> _Records for the task_
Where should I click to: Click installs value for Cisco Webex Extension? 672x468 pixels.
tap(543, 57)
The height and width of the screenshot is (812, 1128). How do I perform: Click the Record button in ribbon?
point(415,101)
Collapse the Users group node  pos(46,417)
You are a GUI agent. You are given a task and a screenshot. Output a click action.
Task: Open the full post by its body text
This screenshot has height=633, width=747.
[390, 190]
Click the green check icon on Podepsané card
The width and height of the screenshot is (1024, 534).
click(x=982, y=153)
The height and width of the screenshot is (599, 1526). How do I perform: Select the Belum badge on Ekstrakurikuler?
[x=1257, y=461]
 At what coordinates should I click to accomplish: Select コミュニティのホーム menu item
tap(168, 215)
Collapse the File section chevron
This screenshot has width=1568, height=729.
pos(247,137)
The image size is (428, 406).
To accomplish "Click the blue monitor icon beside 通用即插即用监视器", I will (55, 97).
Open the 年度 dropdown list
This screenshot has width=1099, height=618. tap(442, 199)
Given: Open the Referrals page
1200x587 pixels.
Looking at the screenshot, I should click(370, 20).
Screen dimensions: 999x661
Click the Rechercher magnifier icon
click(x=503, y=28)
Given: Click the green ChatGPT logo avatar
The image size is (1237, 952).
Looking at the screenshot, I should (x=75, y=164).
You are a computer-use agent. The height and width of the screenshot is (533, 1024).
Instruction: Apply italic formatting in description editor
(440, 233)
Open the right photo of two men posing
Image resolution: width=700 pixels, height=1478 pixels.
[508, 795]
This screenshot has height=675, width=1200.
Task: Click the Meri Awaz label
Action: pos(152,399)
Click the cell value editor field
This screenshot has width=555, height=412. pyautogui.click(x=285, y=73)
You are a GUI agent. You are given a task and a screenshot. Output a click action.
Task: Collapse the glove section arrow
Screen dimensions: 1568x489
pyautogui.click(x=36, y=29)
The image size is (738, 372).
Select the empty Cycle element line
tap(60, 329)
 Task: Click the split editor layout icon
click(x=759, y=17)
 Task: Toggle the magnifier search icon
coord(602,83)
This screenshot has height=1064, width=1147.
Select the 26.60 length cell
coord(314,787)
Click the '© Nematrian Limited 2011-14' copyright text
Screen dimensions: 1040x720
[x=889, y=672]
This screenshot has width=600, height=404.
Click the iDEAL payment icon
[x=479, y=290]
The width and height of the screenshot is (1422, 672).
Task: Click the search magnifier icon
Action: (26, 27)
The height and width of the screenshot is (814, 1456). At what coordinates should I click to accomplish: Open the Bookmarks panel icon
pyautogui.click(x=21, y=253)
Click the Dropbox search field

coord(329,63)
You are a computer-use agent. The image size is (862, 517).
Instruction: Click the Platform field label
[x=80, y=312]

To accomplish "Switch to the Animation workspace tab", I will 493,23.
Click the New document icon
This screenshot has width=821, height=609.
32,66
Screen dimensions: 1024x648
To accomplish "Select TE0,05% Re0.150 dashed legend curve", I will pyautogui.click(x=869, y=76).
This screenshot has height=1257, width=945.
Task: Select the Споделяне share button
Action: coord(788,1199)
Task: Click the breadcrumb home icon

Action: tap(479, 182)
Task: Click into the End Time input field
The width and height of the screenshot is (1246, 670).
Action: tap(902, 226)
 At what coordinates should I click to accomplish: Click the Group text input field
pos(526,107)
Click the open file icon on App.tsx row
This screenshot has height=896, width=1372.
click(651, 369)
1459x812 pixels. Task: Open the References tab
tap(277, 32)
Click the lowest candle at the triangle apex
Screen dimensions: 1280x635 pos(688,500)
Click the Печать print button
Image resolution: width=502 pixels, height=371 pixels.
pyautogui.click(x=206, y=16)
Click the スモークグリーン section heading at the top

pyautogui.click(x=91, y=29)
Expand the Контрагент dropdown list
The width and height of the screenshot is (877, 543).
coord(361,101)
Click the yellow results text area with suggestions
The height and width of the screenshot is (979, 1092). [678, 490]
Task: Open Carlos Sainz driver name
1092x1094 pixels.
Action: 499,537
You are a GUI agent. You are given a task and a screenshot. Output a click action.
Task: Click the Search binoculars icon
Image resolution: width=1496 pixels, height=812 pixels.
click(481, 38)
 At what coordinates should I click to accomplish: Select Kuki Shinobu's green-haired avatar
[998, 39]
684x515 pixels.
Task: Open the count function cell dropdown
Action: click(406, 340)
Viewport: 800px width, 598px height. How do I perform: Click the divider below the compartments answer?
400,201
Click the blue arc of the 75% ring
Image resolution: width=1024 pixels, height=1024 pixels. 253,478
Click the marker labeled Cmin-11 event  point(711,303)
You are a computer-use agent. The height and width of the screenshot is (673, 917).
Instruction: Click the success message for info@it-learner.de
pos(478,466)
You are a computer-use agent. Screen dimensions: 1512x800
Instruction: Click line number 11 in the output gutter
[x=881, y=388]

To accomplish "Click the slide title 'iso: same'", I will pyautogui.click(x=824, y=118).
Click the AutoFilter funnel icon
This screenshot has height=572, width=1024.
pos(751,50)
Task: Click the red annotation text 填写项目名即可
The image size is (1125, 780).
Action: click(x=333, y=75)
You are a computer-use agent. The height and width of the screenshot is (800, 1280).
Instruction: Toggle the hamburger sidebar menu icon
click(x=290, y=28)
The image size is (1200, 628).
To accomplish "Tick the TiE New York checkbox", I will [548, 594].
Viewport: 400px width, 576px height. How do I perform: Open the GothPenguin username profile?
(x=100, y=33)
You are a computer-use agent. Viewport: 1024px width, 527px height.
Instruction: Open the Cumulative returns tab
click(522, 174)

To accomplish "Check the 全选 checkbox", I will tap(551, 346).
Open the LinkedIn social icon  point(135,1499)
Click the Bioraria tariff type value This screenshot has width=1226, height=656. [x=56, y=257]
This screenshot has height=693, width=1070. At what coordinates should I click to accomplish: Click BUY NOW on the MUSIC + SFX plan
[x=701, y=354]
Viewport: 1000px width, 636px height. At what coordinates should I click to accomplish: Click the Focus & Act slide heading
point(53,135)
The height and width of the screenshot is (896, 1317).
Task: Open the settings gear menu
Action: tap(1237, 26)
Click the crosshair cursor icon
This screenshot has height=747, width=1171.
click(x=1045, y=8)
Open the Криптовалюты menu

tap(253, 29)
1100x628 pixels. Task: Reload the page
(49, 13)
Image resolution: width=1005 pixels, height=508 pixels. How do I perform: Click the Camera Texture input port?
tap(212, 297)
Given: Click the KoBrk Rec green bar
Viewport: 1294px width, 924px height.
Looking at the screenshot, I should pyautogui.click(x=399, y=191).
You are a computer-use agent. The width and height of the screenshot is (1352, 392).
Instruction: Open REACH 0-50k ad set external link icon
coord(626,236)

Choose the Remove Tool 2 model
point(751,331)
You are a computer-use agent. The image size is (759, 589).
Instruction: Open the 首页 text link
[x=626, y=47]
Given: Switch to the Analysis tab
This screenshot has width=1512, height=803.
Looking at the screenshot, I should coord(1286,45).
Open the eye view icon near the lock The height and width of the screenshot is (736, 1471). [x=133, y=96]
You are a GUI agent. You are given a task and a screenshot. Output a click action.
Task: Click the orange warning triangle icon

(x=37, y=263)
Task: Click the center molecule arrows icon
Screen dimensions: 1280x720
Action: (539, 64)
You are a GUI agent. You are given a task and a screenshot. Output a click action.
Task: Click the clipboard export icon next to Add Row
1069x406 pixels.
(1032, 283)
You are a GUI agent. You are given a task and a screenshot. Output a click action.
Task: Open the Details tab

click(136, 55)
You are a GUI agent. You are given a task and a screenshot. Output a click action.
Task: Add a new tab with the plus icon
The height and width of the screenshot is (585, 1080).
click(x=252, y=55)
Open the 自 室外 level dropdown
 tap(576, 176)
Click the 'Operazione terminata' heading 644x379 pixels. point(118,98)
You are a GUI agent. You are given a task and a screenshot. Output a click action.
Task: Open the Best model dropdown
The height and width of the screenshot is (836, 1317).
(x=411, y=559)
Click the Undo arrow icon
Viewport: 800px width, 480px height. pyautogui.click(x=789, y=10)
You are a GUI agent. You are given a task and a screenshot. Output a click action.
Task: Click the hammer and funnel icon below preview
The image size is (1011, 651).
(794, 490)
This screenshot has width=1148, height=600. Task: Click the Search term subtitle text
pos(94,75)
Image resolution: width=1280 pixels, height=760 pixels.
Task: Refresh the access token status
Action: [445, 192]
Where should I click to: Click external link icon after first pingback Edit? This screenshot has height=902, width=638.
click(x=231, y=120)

> _About this exercise_
Looking at the entries above, can you reproduce exactly the lines from the one that holds "This screenshot has height=572, width=1024." through the one that holds "You are a computer-use agent. Viewport: 1024px", and only those?

> _Reply_
This screenshot has height=572, width=1024.
pos(751,50)
Task: Click the red annotation text 填写项目名即可
The image size is (1125, 780).
Action: click(x=333, y=75)
You are a computer-use agent. The height and width of the screenshot is (800, 1280).
Instruction: Toggle the hamburger sidebar menu icon
click(x=290, y=28)
The image size is (1200, 628).
To accomplish "Tick the TiE New York checkbox", I will [548, 594].
Viewport: 400px width, 576px height. How do I perform: Open the GothPenguin username profile?
(x=100, y=33)
You are a computer-use agent. Viewport: 1024px width, 527px height.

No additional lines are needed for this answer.